→ Problem description:
Copy the records below exactly, but leave out any picture they contain.

→ Extracted data:
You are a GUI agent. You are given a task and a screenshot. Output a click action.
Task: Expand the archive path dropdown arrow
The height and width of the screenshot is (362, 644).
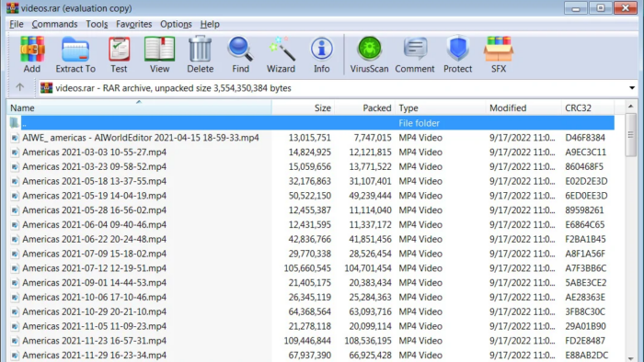(632, 87)
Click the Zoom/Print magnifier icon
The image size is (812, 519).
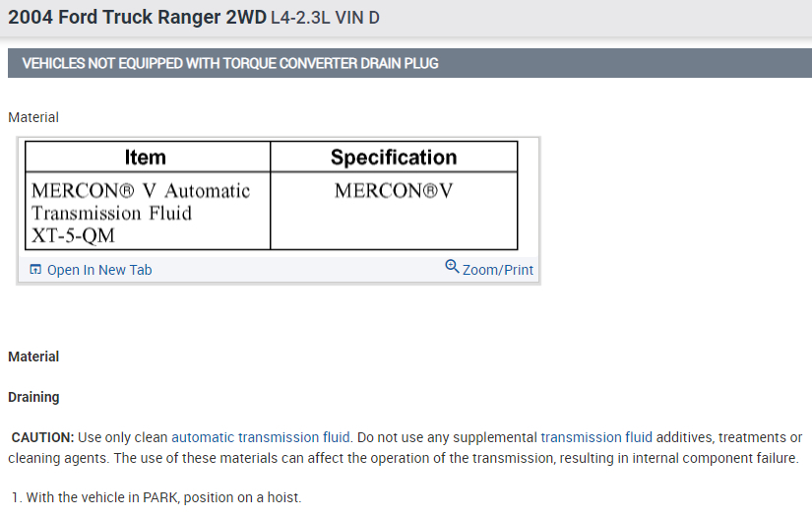[x=452, y=266]
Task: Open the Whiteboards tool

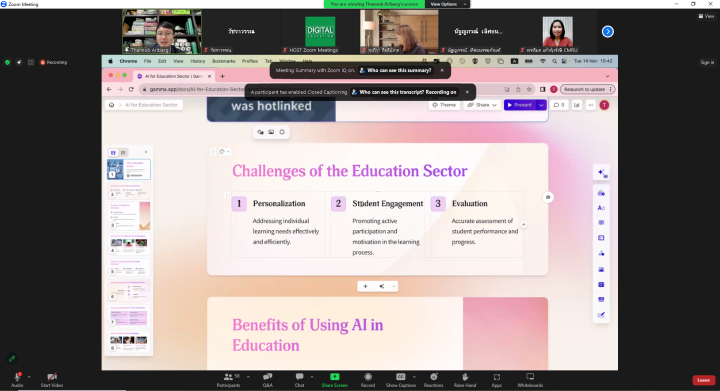Action: 530,380
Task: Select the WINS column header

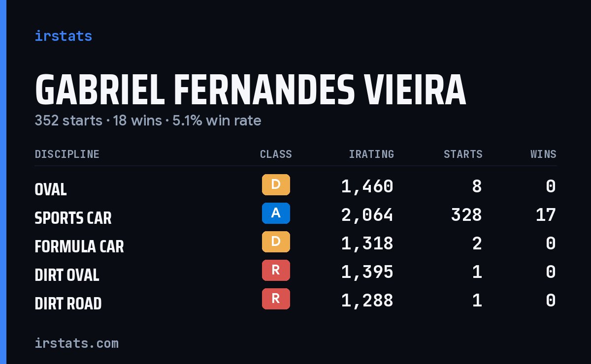Action: 543,154

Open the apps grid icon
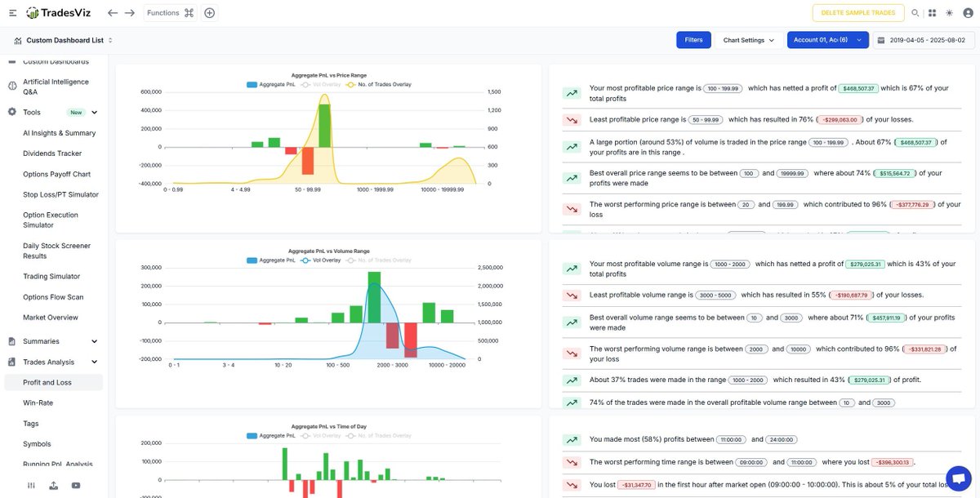932,12
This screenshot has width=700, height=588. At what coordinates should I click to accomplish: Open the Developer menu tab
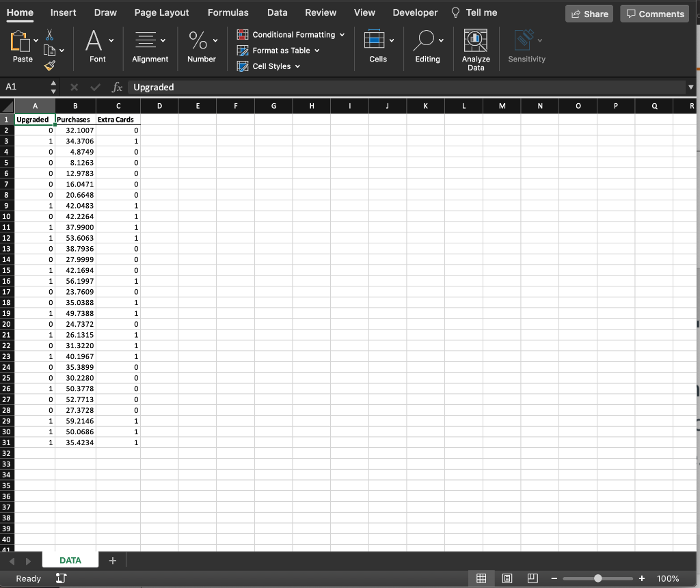pos(415,12)
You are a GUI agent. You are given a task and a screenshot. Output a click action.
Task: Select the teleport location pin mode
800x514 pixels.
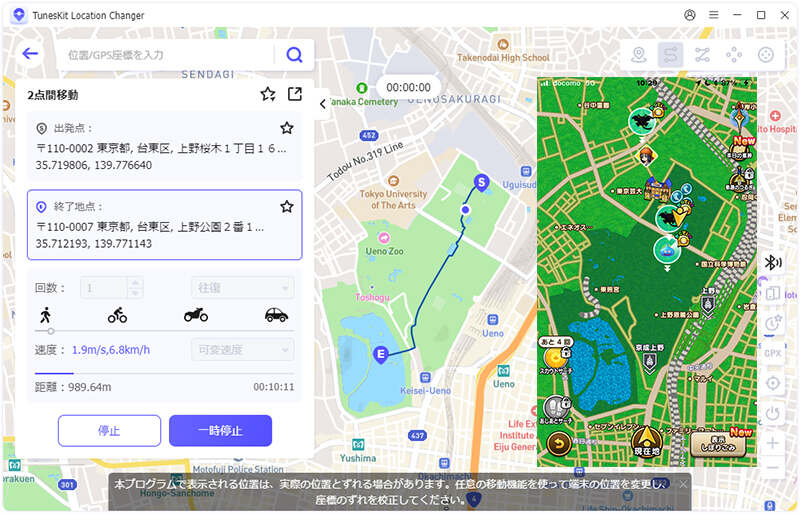pos(639,55)
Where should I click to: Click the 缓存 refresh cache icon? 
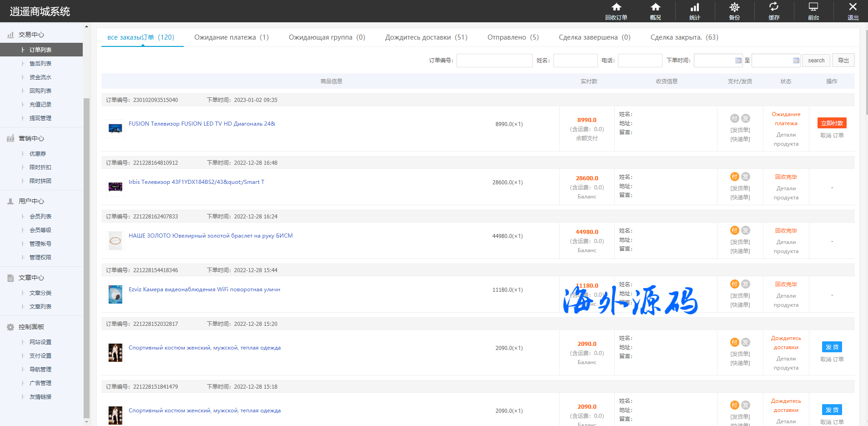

→ Result of this exercise:
You are a GUI agent. You are given a task and a screenshot. Output a click action.
Task: Expand the archive path dropdown arrow
The height and width of the screenshot is (362, 644).
(632, 87)
Click the Zoom/Print magnifier icon
The image size is (812, 519).
[x=452, y=266]
Task: Open the Whiteboards tool

Action: 530,380
Task: Select the WINS column header

Action: 543,154

Open the apps grid icon
932,12
This screenshot has width=700, height=588. At what coordinates should I click to accomplish: Open the Developer menu tab
pos(415,12)
You are a GUI agent. You are given a task and a screenshot. Output a click action.
Task: Select the teleport location pin mode
800x514 pixels.
pos(639,55)
Where should I click to: Click the 缓存 refresh cache icon? 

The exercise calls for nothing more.